Buoni pasto, il Siap: da un anno nessun pagamento per i poliziotti genovesi - Genova 24
Ulteriore danno

Buoni pasto, il Siap: da un anno nessun pagamento per i poliziotti genovesi

"Il questore ha risposto alle rimostranze del Siap scaricando la responsabilità sul ministero dell'Economia"

buoni pasto

Genova. I poliziotti genovesi che non riescono a usufruire delle mense di servizio lamentano l’accumulo di più di un anno di mancato pagamento dei ticket restaurant che per la categoria valgono 7 euro l’uno. Lo denuncia Roberto Traverso del Siap, Sindacato italiano appartenenti polizia.

Gli ultimi pagamenti effettuati sulle carte elettroniche sono riferiti al mese di gennaio 2020.

“Il questore – spiega Traverso – ha risposto alle rimostranze del Siap scaricando la responsabilità sul ministero dell’Economia e delle Finanze, dicendo che la fornitura del servizio ticket-restaurant per le Pubbliche amministrazioni è curata a livello centrale appunto dal Mef e che la convenzione vigente, sottoscritta con la società Sodexo terminata il 31 dicembre sarebbe in attesa della definizione del nuovo contratto  di appalto del servizio. Nel frattempo il servizio dovrebbe essere garantito grazie alla possibilità di aderire ad un lotto straordinario sottoscritto con la società Day: cosa mai accaduta ovviamente”.

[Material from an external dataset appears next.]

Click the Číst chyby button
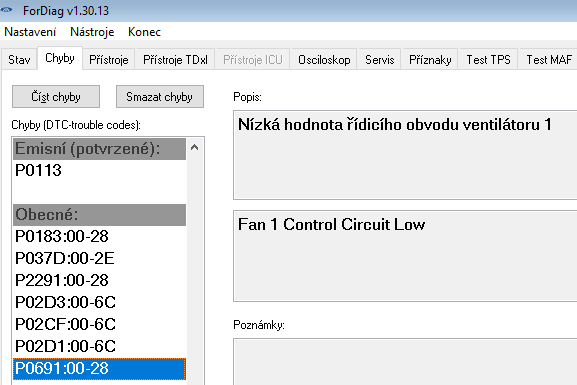 [x=56, y=97]
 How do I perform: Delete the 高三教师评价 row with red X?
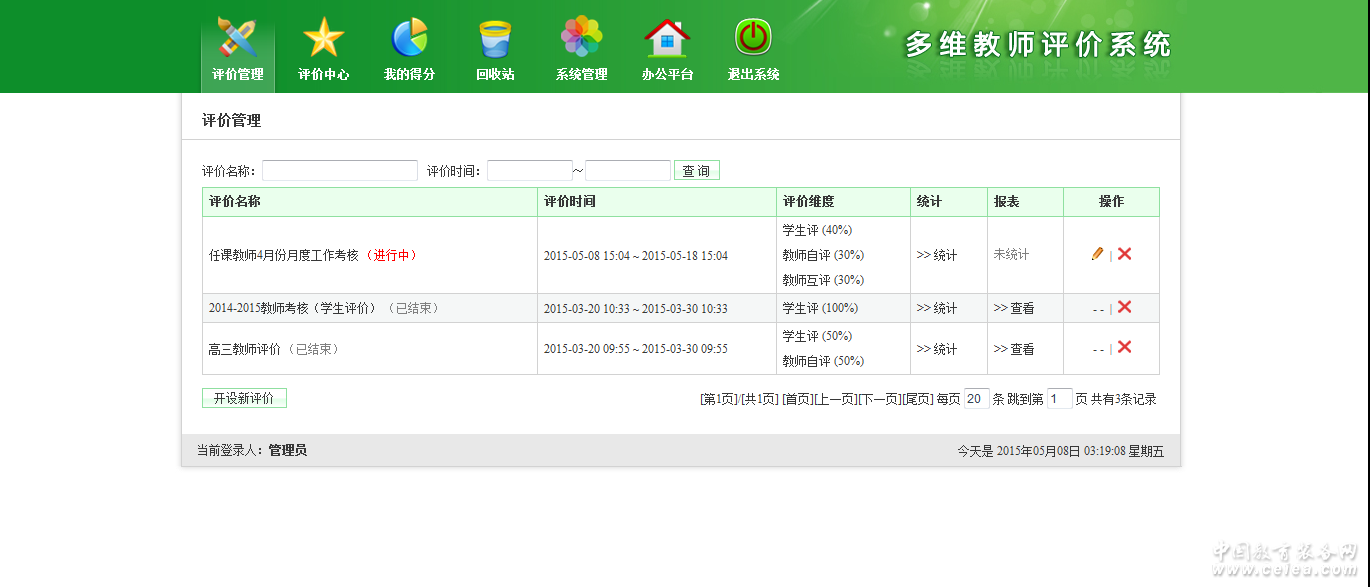[x=1125, y=347]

Per Traverso si è di fronte a una doppia inadempienza contrattuale visto che il contratto scaduto con la società Sodexo non è stato ancora rispettato perché i poliziotti genovesi stanno ancora aspettando di essere rimborsati per i pasti da febbraio 2020 e che per quanto riguarda il primo trimestre del 2021 non sarebbero state definite nemmeno le procure di accredito per l’acquisto dei lotti necessari per poter rimborsare i ticket restaurant dovuti ai poliziotti.

“Si tratta di un danno economico ma anche morale che riteniamo davvero ingiusto debba gravare su chi lavora ogni giorno per garantire la sicurezza dei genovesi e che non può essere accettato passivamente dalla nostra Amministrazione che invece dovrebbe attivarsi da subito per cercare di sanare la situazione, visto che in molte altre città italiane i tickets vengono pagati regolarmente. Per questo abbiamo ritenuto necessario rivolgersi direttamente al prefetto per un immediato intervento presso gli organi governativi centrali competenti e nello stesso tempo affinché si attivi per coadiuvare efficacemente la Questura di Genova per ottenere l’immediato accredito dei buoni pasto dovuti”.